▶ What to do
Write what comes next in the travel post about visiting Swedish castles below, picking up after its last line.

▶ Passage shown
■ ■ ■ ■ ■ ■ ■
The castle at Vadstena, Sweden.

Time out for minigolf in the shadow of the castle walls... hey, we're on vacation!

Later we made it to Mariefred where Gripsholmsslott is, a really gorgeous old castle that is fantastic inside and out. It’s on a lake that is connected to Stockholm, a few hours downstream and was an important defensive structure in the 1500s.

Gripsholmsslott, a gorgeous old Swedish castle in Mariefred.

Incredible woodwork in most of the castles we visited...

This runestone from the 1100s commemorates a battle in which a son was killed.

At the drawbridge at Gripsholmslott.
■ ■ ■ ■ ■ ■ ■
Dataset items:
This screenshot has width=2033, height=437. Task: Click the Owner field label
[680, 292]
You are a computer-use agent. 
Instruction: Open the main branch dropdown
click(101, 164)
■ ■ ■ ■ ■ ■ ■
▶ Task output
In Uppsala we were in the middle of the city, home to one of the oldest and most prestigious universities in Sweden. The Anatomical Theater in the museum dates from 1662 when it was a state of the art facility for dissecting cadavers and studying anatomy. The museum is now occupying the same building that was once the heart of the old university, and in the museum are fantastic exhibits detailing the history of science and technology, much of which was rooted in that very location. The famous species system creator, Linneaus, was there, along with astronomers, botanists, and many others. Early telescopes and camera obscura, even scissors dug up from a Viking grave, show how long into the past stretch a lot of things we think of as modern. Linneaus also created a botanical garden in the 1600s which is maintained in his original design to this day. On the outskirts of the city are the huge burial mounds that comprise “Old Uppsala” which some claim as the source of Scandinavian culture, where we had a nice walk under gray windy skies.

Uppsala museum, under the cupola is the 1662 anatomical theater.

Natural light was essential for the dissection lab in the 1600s.

The dissecting table at the bottom of the very steep theater.

Adriana providing some perspective.

The museum is chock-full of old technologies, 19th century collection boxes, scientific instruments from centuries past, and even a new exhibit about to open of old computers... here's the first one I ever saw, when I was in 10th grade.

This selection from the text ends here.